==== Listed records

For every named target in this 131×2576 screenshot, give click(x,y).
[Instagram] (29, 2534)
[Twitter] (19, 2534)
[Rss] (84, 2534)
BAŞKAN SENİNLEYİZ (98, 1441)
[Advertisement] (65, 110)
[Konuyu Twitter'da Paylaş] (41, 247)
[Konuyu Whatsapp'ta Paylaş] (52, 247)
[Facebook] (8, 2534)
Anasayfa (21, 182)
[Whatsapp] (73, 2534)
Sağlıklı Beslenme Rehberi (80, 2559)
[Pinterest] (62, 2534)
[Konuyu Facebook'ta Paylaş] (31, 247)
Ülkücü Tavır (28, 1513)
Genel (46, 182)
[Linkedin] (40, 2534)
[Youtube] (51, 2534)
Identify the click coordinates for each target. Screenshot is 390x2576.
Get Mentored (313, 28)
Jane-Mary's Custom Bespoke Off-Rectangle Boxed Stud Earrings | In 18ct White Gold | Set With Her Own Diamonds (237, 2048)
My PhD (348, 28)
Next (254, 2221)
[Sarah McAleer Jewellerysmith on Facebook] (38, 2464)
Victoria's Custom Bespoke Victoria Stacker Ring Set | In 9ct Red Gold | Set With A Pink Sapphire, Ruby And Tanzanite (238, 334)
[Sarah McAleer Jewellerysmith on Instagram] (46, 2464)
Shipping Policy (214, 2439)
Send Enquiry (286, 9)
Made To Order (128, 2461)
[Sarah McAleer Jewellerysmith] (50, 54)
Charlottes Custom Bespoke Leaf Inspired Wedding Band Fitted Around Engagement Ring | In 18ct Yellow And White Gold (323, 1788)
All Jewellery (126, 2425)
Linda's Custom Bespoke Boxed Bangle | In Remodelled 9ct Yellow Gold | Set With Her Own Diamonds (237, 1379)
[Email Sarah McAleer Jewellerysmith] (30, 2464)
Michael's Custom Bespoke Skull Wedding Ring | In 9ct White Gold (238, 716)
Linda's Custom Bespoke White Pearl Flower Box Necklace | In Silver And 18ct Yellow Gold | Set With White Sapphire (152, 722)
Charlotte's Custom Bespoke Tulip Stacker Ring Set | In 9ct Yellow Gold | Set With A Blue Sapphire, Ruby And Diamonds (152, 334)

========

> _What the task asks_
The required output is each line from the one with "[Email Sarah McAleer" through the end of the material above, repeated exactly with both ends included.

> _Response_
[Email Sarah McAleer Jewellerysmith] (30, 2464)
Michael's Custom Bespoke Skull Wedding Ring | In 9ct White Gold (238, 716)
Linda's Custom Bespoke White Pearl Flower Box Necklace | In Silver And 18ct Yellow Gold | Set With White Sapphire (152, 722)
Charlotte's Custom Bespoke Tulip Stacker Ring Set | In 9ct Yellow Gold | Set With A Blue Sapphire, Ruby And Diamonds (152, 334)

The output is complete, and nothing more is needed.